Task instructions: An exact copy of every record is the required answer.

Information given:
Segment Open
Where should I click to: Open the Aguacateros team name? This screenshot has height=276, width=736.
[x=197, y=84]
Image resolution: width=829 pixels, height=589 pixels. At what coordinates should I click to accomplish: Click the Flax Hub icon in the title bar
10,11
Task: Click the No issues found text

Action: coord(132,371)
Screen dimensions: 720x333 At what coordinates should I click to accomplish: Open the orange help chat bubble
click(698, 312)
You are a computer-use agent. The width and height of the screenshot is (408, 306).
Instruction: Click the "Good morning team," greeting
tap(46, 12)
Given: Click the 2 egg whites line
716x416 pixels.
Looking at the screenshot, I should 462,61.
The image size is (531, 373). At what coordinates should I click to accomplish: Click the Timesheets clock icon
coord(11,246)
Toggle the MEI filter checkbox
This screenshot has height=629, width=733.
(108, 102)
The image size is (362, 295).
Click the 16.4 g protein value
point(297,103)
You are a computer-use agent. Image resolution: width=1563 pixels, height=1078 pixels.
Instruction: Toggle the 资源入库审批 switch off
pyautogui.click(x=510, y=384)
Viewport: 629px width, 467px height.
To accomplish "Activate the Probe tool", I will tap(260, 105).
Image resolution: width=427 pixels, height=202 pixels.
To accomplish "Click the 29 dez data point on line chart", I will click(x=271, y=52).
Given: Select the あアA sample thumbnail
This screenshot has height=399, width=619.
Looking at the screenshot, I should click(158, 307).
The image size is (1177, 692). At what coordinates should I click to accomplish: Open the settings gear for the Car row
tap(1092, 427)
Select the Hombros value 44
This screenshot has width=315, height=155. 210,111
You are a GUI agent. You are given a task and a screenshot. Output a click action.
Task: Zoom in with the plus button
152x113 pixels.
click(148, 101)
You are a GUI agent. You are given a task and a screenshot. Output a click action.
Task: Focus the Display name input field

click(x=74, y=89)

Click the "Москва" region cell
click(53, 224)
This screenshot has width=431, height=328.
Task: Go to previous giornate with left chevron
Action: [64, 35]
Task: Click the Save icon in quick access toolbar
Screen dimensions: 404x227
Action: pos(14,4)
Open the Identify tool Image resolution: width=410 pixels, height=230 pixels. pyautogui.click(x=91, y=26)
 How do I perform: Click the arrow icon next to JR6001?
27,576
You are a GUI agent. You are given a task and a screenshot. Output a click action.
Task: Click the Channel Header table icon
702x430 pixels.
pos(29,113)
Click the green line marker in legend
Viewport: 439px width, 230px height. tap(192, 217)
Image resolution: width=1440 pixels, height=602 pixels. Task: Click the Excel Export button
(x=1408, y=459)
Segment Closed
Exercise output:
Where should I click to: Open the Aguacateros team name? This screenshot has height=276, width=736.
[x=197, y=84]
Image resolution: width=829 pixels, height=589 pixels. At what coordinates should I click to accomplish: Click the Flax Hub icon in the title bar
10,11
Task: Click the No issues found text

Action: coord(132,371)
Screen dimensions: 720x333 At what coordinates should I click to accomplish: Open the orange help chat bubble
click(698, 312)
You are a computer-use agent. The width and height of the screenshot is (408, 306).
Instruction: Click the "Good morning team," greeting
tap(46, 12)
Given: Click the 2 egg whites line
716x416 pixels.
Looking at the screenshot, I should 462,61.
The image size is (531, 373). At what coordinates should I click to accomplish: Click the Timesheets clock icon
coord(11,246)
Toggle the MEI filter checkbox
This screenshot has height=629, width=733.
(108, 102)
The image size is (362, 295).
Click the 16.4 g protein value
point(297,103)
You are a computer-use agent. Image resolution: width=1563 pixels, height=1078 pixels.
Instruction: Toggle the 资源入库审批 switch off
pyautogui.click(x=510, y=384)
Viewport: 629px width, 467px height.
To accomplish "Activate the Probe tool", I will tap(260, 105).
Image resolution: width=427 pixels, height=202 pixels.
To accomplish "Click the 29 dez data point on line chart", I will click(x=271, y=52).
Given: Select the あアA sample thumbnail
This screenshot has height=399, width=619.
Looking at the screenshot, I should click(158, 307).
The image size is (1177, 692). At what coordinates should I click to accomplish: Open the settings gear for the Car row
tap(1092, 427)
Select the Hombros value 44
This screenshot has width=315, height=155. 210,111
You are a GUI agent. You are given a task and a screenshot. Output a click action.
Task: Zoom in with the plus button
152x113 pixels.
click(148, 101)
You are a GUI agent. You are given a task and a screenshot. Output a click action.
Task: Focus the Display name input field

click(x=74, y=89)

Click the "Москва" region cell
click(53, 224)
This screenshot has width=431, height=328.
Task: Go to previous giornate with left chevron
Action: [64, 35]
Task: Click the Save icon in quick access toolbar
Screen dimensions: 404x227
Action: pos(14,4)
Open the Identify tool Image resolution: width=410 pixels, height=230 pixels. pyautogui.click(x=91, y=26)
 How do I perform: Click the arrow icon next to JR6001?
27,576
You are a GUI agent. You are given a task and a screenshot. Output a click action.
Task: Click the Channel Header table icon
702x430 pixels.
pos(29,113)
Click the green line marker in legend
Viewport: 439px width, 230px height. tap(192, 217)
Image resolution: width=1440 pixels, height=602 pixels. Task: Click the Excel Export button
(x=1408, y=459)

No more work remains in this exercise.